*What the task asks*:
Scan the data below and state the number of lines that include the word "agent", adding no comment.

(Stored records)
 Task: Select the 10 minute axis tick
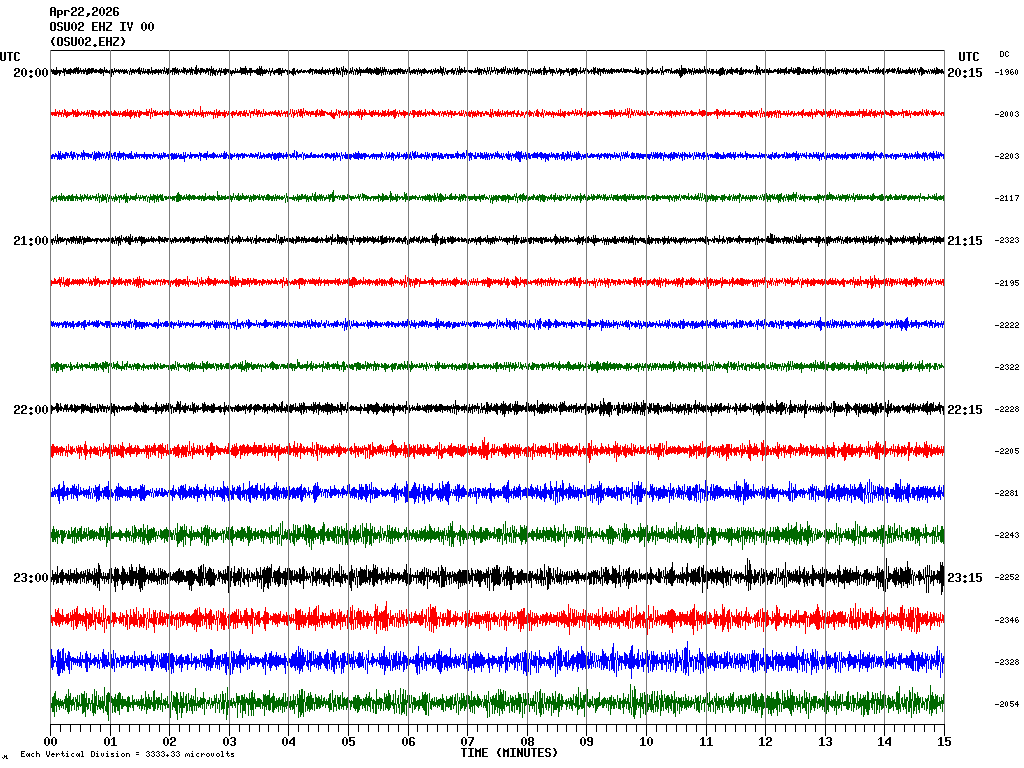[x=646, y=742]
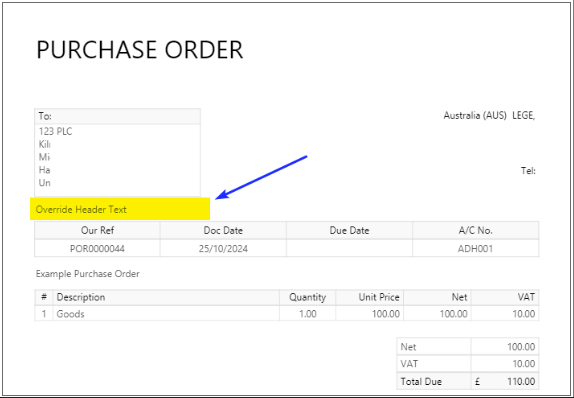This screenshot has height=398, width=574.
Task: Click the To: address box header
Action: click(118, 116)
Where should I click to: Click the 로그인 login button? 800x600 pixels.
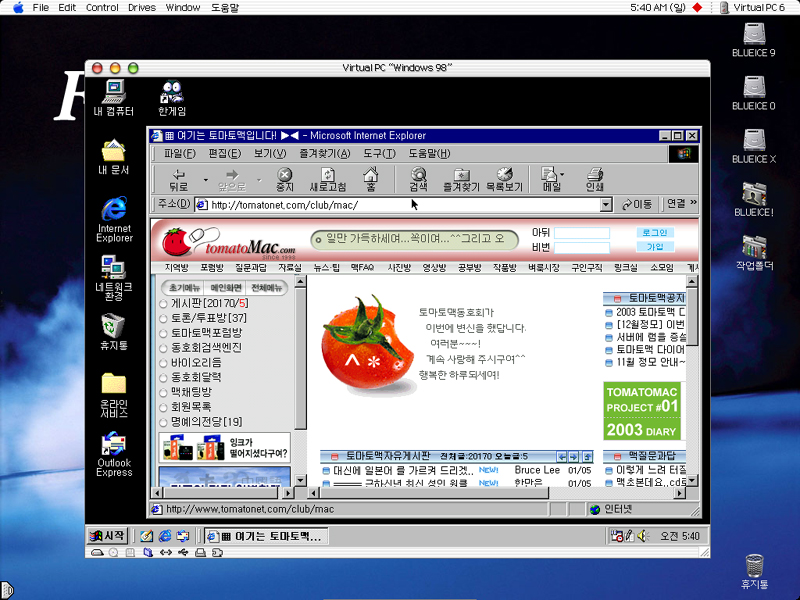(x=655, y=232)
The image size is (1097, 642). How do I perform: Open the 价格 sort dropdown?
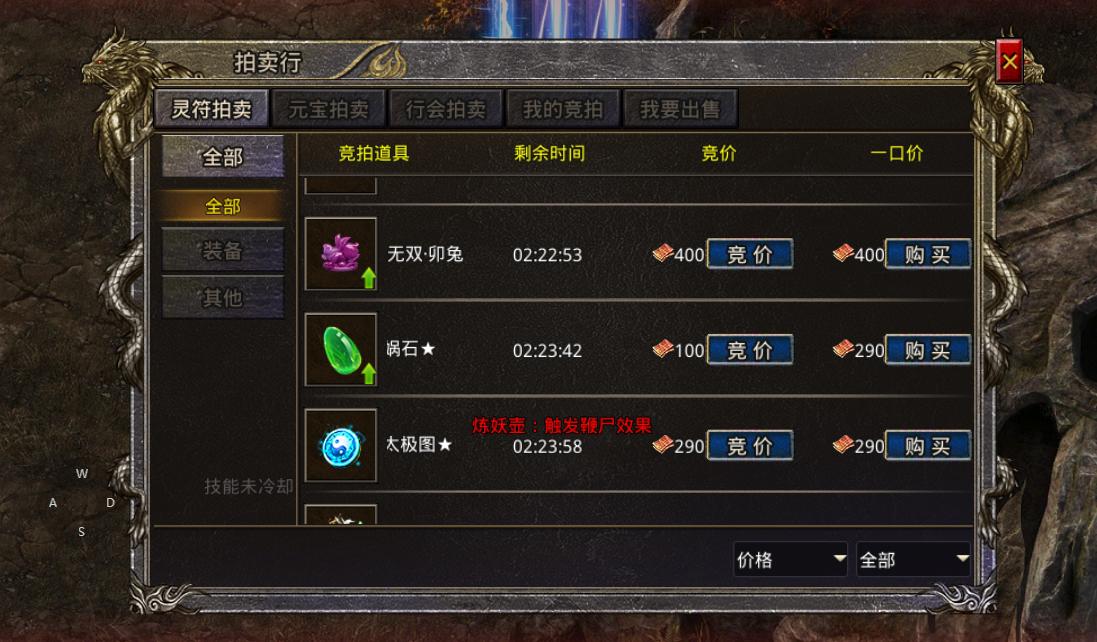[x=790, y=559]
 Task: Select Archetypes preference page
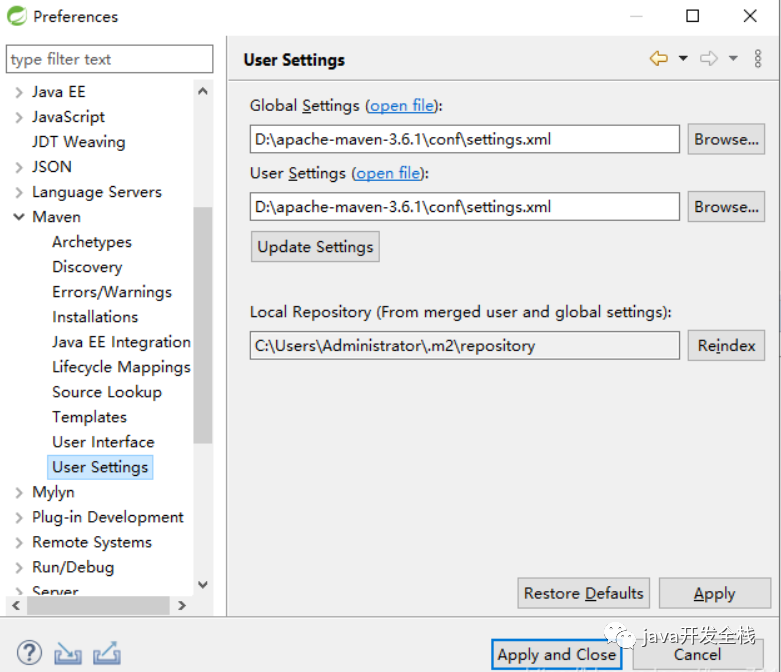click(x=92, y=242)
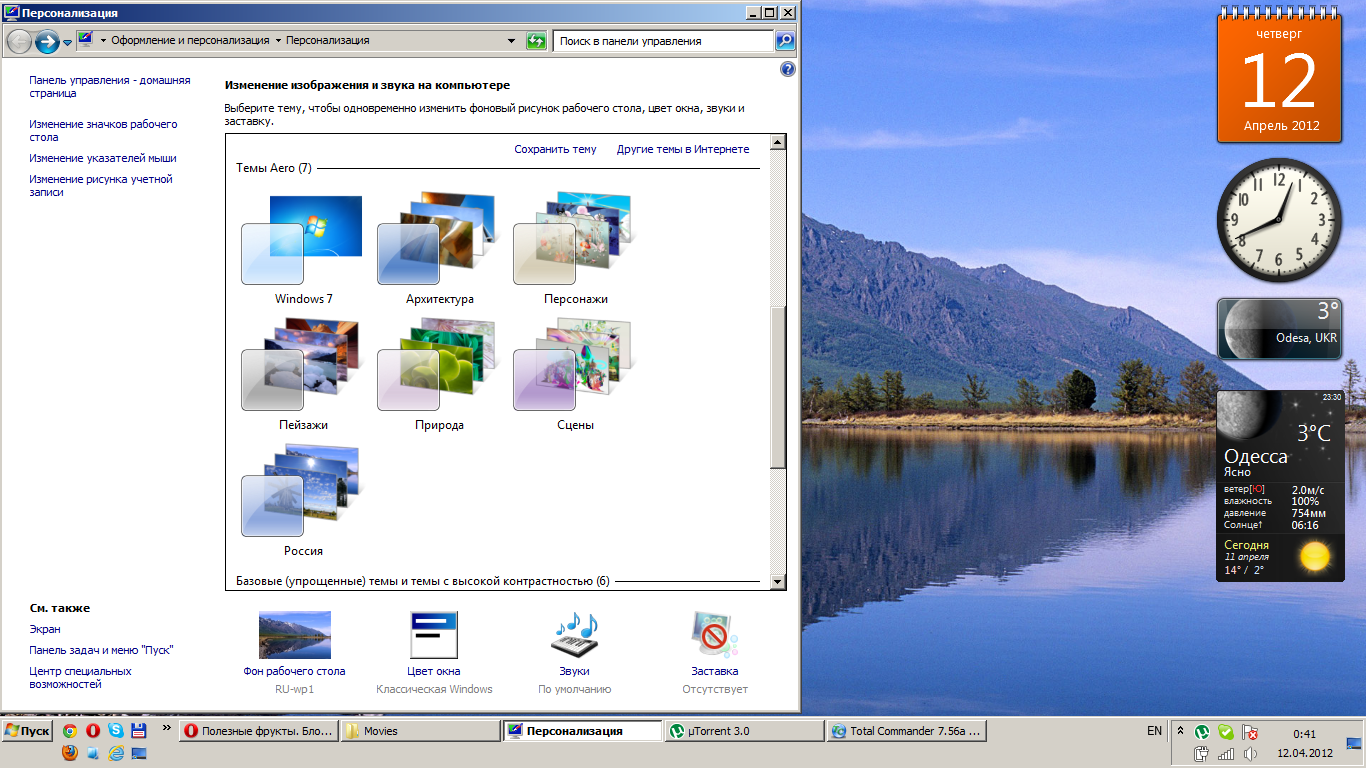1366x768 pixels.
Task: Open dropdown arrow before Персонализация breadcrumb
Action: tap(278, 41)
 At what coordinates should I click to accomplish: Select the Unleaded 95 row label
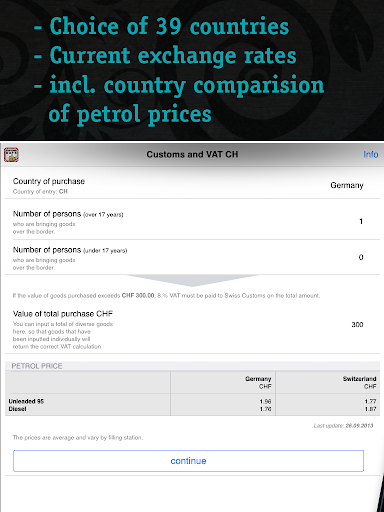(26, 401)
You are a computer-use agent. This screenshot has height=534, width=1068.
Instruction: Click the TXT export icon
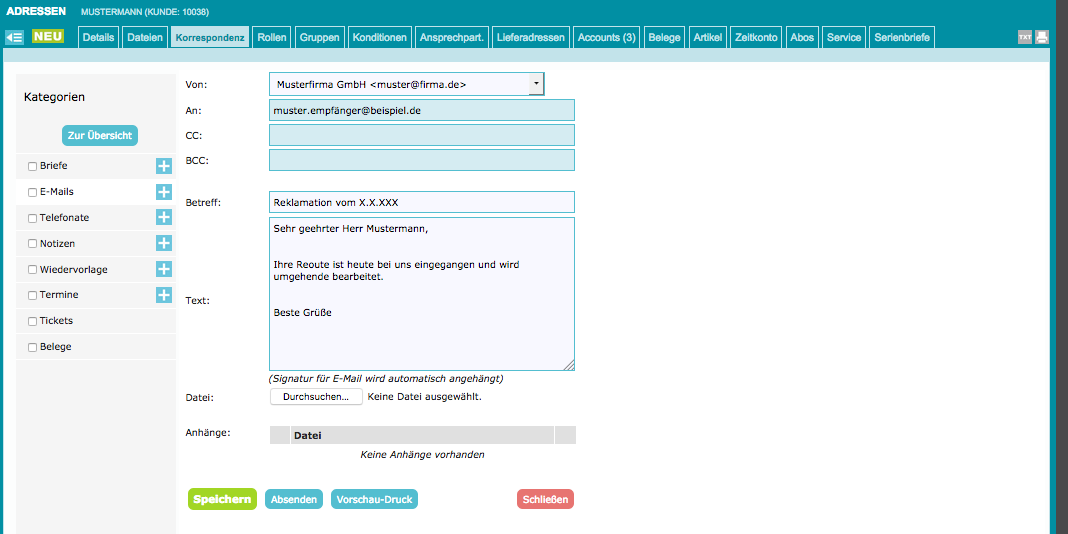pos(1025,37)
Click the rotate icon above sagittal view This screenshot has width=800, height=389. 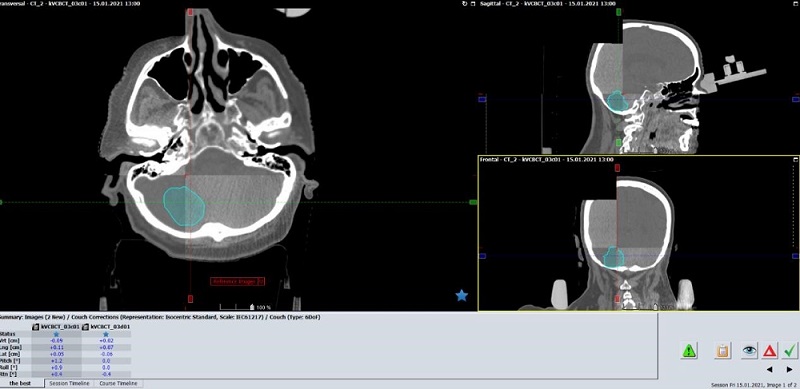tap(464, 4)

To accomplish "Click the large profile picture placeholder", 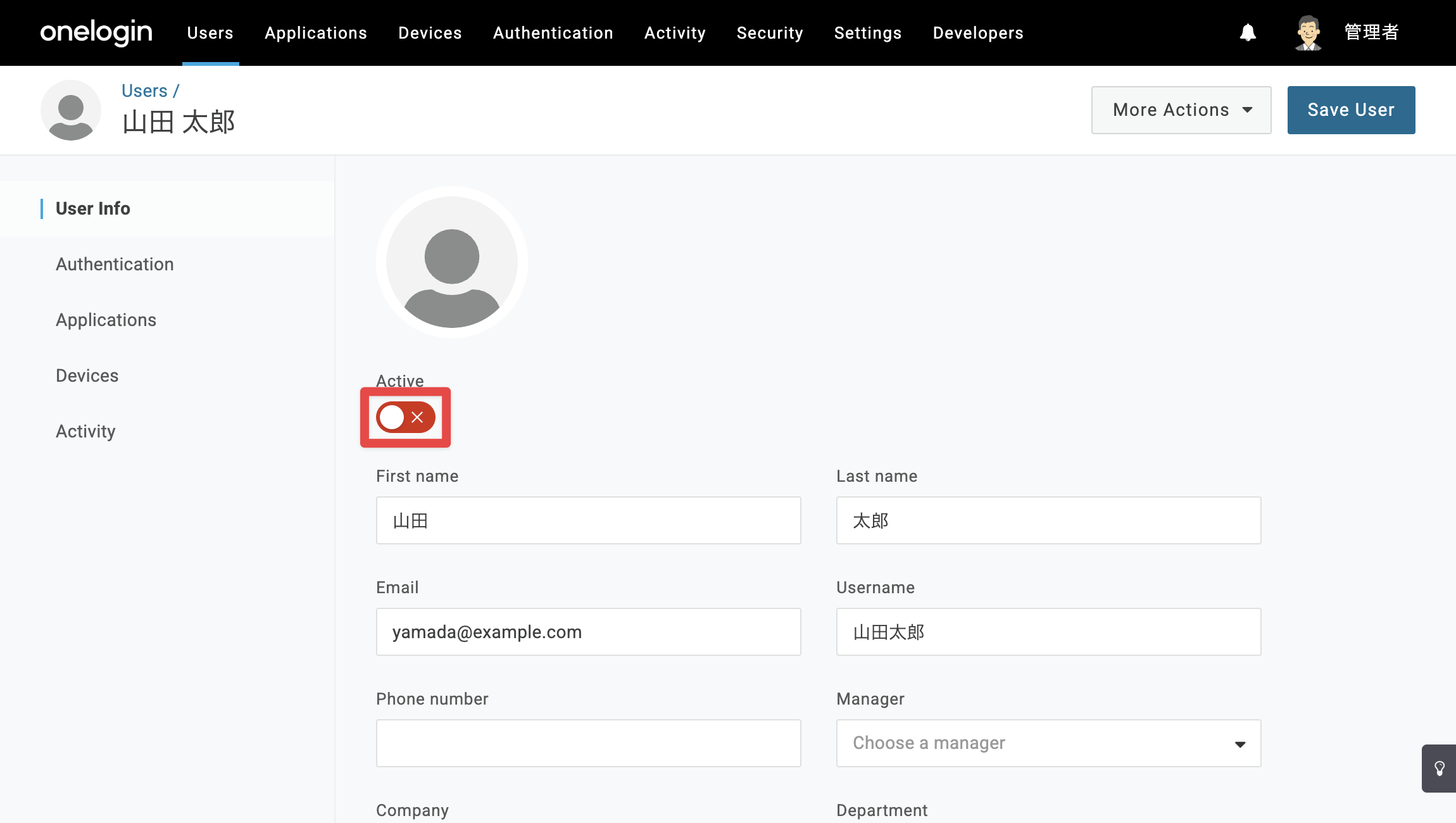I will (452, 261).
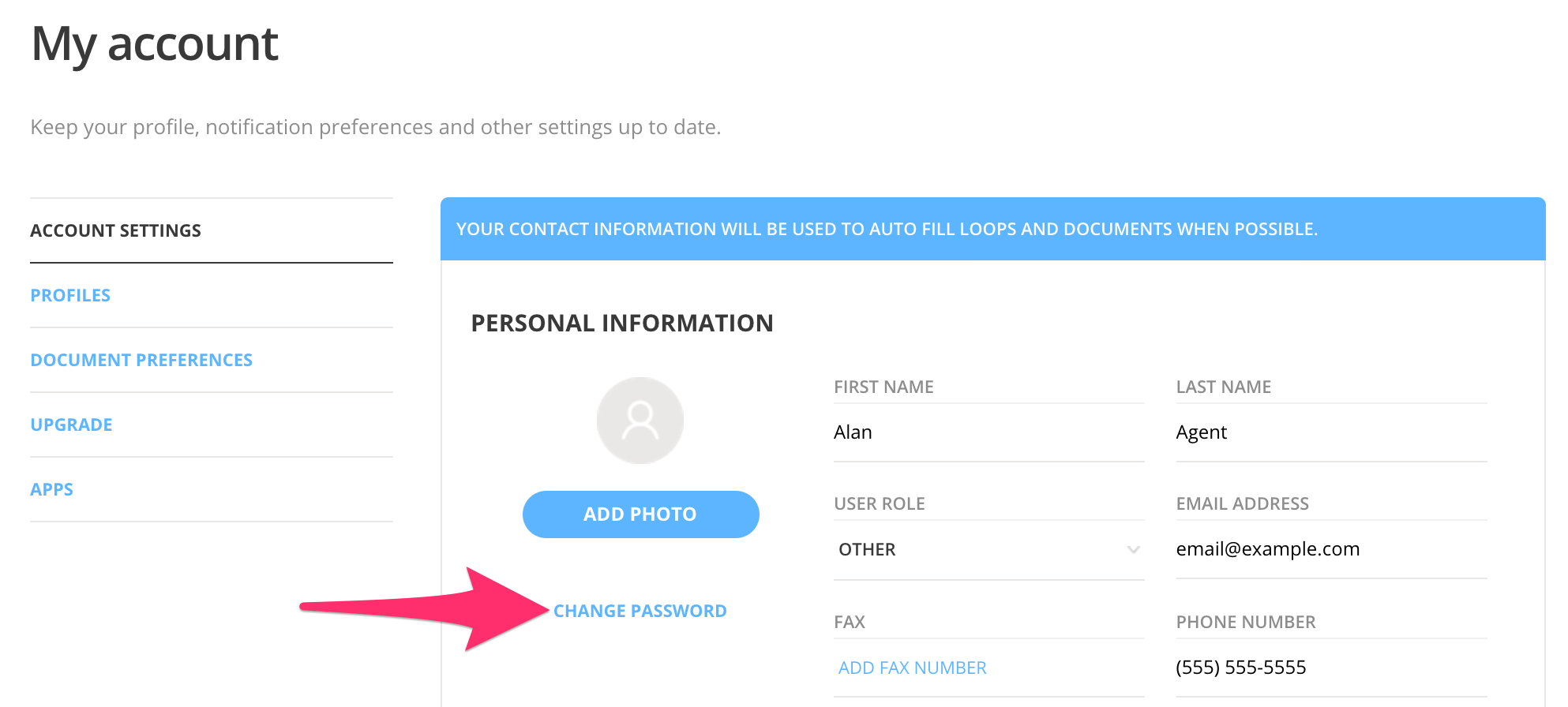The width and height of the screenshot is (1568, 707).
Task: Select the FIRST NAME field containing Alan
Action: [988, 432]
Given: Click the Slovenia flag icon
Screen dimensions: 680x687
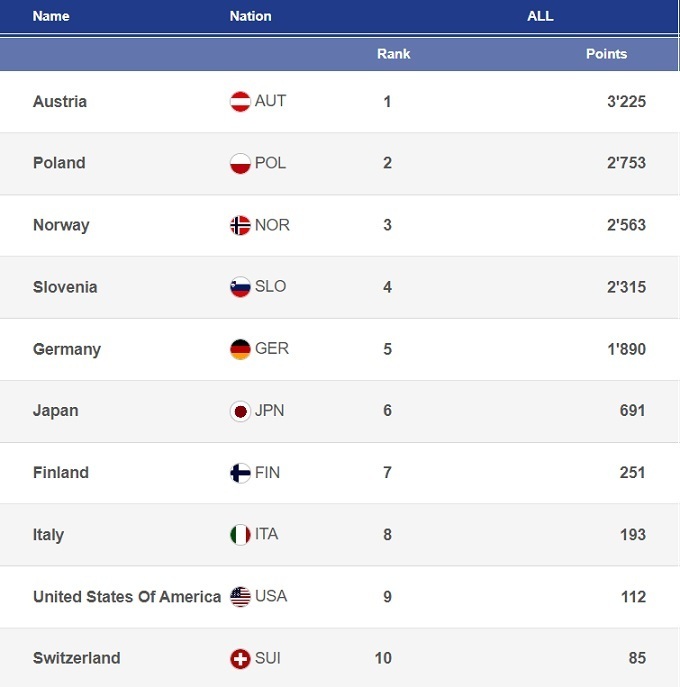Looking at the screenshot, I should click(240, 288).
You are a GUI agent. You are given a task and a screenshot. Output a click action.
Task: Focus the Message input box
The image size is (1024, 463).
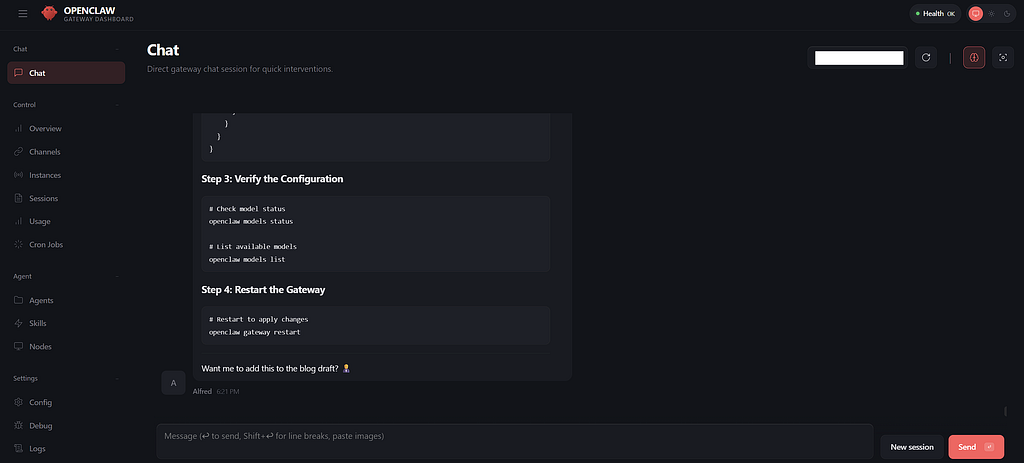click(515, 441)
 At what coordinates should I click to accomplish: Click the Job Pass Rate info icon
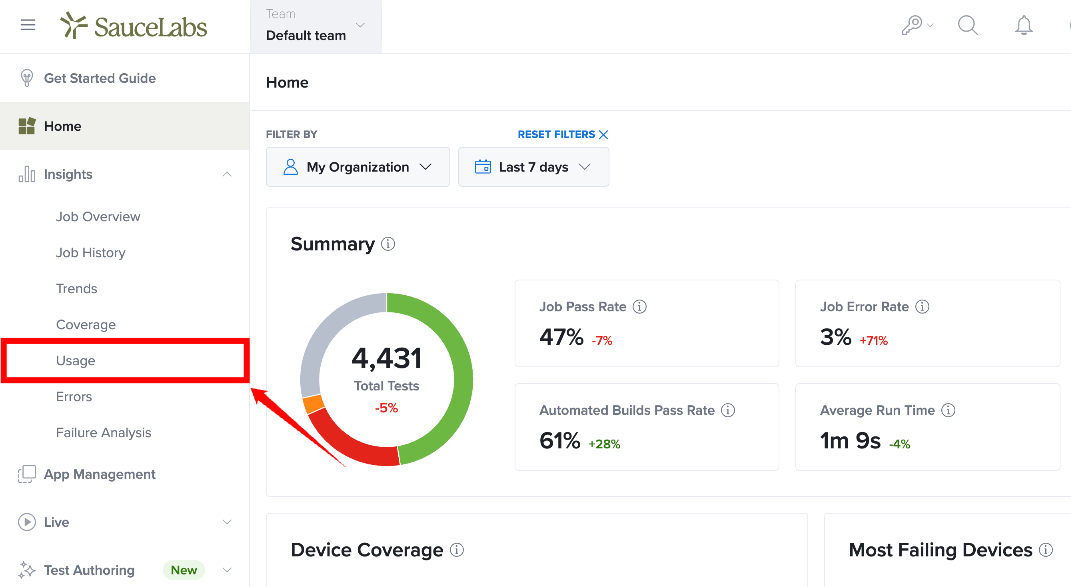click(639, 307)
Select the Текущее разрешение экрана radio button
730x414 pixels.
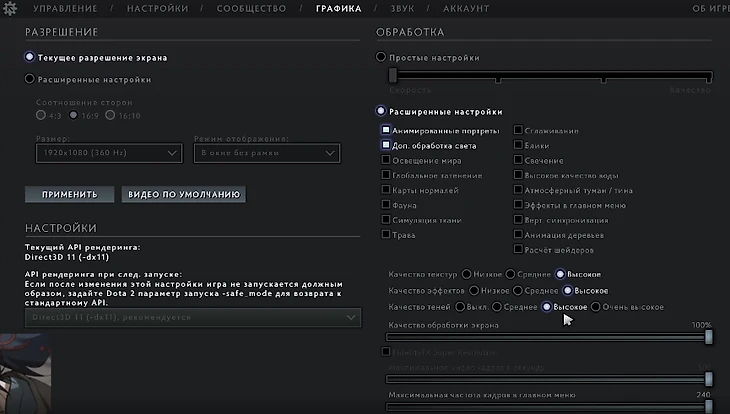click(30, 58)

*Output below*:
2